Expected Points: Providing Context

This is perhaps only indirectly related to the strategic post I’ve been looking to expand upon, but it’s important nonetheless, and, in my mind, more immediately relevant.  The topic, as the title suggest, is Expected Points, the concept developed by Brian Burke at AdvancedNFLStats.com.

I’ll spare you the full explanation because I think most readers here are aware of it, but basically it assigns a point value to each down/distance combination to provide a measure of how valuable each situation is.  For example, 1st and 10 at the 50 yard line is worth MORE than 1st and 10 at a team’s own 20 yard line.  Simple enough.  However, many people (myself included) have been a bit to cavalier in using the Expected Points concept to evaluate in-game strategy.

Today, I want to clear that up.  There is a major limitation to the Expected Points concept; that is, it’s an AVERAGE, and it doesn’t account for the relative strengths and weaknesses of each team.  Logically, a certain field position is worth more to the Broncos than it is to the Buccaneers, right?  Similarly, a particular field position is worth LESS against the Chiefs defense than it is against the Eagles.  Unfortunately, that’s not accounted for, limiting the usefulness of the Expected Points analysis.

◆ DIRECTIONS ◆
**a.** Echo the expected points text from "Today, I want" to "Expected Points analysis." word for word.
**b.** Carry on the expected points text from the point where it stops.

◆ DATA ◆

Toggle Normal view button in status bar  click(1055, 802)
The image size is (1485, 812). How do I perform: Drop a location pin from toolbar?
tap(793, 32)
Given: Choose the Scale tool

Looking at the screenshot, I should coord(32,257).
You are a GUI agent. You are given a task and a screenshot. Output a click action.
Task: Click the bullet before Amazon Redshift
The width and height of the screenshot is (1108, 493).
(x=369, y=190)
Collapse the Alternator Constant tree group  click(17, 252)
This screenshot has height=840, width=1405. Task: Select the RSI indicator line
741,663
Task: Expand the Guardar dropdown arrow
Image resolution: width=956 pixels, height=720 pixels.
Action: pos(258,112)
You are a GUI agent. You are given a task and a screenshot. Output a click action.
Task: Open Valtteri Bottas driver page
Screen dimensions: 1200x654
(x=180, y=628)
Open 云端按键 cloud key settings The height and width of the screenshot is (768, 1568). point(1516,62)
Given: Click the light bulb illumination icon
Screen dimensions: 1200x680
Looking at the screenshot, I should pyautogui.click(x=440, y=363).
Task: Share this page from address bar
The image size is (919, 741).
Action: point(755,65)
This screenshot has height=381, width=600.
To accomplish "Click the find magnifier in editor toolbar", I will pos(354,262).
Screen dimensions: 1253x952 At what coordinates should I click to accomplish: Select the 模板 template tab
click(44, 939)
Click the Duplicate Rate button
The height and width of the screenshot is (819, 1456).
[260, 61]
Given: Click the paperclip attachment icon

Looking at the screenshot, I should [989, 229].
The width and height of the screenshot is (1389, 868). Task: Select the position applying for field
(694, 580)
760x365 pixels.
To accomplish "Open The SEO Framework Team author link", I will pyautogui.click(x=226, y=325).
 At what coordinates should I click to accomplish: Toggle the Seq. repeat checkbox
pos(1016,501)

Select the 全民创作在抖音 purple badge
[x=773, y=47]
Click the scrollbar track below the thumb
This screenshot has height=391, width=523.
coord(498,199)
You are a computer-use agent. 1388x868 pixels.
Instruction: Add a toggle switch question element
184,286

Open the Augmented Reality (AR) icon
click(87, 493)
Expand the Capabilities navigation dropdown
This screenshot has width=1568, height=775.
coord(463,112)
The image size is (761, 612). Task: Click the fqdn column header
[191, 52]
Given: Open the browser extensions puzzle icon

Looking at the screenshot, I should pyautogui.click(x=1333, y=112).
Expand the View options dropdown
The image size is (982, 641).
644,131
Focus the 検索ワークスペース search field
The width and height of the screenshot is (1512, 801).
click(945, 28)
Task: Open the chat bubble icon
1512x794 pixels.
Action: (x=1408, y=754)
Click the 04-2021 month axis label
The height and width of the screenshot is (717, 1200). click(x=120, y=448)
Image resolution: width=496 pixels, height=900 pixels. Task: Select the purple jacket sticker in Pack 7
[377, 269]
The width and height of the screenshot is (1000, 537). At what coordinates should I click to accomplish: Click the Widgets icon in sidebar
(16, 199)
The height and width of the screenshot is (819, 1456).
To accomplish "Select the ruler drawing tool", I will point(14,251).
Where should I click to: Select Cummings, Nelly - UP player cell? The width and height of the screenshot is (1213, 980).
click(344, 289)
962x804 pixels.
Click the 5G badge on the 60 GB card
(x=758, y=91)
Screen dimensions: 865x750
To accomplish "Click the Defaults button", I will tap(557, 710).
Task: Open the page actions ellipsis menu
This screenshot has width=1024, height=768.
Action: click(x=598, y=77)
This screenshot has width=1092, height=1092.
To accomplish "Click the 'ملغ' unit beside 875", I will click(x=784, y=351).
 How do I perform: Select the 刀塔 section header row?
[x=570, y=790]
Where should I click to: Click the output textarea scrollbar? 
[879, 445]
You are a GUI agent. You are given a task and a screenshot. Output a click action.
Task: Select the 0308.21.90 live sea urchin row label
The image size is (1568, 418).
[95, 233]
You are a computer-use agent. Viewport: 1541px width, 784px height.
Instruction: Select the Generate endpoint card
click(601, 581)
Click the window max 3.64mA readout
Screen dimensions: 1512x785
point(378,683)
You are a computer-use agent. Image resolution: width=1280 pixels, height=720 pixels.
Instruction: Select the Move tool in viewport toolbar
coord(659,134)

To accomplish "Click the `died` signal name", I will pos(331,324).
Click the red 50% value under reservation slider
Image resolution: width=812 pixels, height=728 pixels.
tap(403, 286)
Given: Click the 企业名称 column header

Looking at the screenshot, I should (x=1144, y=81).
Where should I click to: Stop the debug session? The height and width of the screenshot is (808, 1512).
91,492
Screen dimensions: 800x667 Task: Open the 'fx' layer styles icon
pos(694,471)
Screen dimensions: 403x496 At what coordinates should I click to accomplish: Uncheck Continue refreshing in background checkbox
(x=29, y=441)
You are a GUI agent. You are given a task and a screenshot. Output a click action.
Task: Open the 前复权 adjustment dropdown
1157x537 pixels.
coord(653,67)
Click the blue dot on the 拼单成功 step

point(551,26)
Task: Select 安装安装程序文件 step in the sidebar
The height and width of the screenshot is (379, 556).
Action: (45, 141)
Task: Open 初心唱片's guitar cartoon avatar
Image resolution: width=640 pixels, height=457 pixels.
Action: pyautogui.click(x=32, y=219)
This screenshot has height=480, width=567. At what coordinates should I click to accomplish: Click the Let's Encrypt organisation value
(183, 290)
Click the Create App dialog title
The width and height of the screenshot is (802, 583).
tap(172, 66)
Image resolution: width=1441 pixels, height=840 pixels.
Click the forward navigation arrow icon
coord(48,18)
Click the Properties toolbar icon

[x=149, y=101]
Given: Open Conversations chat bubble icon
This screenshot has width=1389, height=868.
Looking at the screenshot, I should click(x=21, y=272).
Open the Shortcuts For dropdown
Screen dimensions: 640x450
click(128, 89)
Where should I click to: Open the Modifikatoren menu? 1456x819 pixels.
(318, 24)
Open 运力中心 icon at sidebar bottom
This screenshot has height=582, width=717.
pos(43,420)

◆ RESPONSES TO THE EXERCISE ◆
**a.**
Today, I want to clear that up.  There is a major limitation to the Expected Points concept; that is, it’s an AVERAGE, and it doesn’t account for the relative strengths and weaknesses of each team.  Logically, a certain field position is worth more to the Broncos than it is to the Buccaneers, right?  Similarly, a particular field position is worth LESS against the Chiefs defense than it is against the Eagles.  Unfortunately, that’s not accounted for, limiting the usefulness of the Expected Points analysis.

**b.**
I’m not saying it’s worthless, far from it in fact; I’m just saying that we need to remember that the EP analysis for a given situation reflects average teams, and therefore must be adjusted when applying it to real-world situations.

Allow me to demonstrate (as you knew I would).

Here is the chart of EP value for 1st downs.

Screen Shot 2013-10-25 at 4.45.35 PM


The problem, as I mentioned above, is adjusting for relative strength.  To explain, we need to pick 2 teams.  For the sake of clarity, and consistency, we’ll use Denver and Jacksonville (FO’s best and worst teams by DVOA).

Let’s just look at Denver’s offense.  To adjust, we need to know how the Broncos offense compares to average.  Luckily enough, Football Outsiders provides us with a measure of just that.  Note that, for now, I’m knowingly glossing over the fact that FO’s DVOA might not be the best measure here.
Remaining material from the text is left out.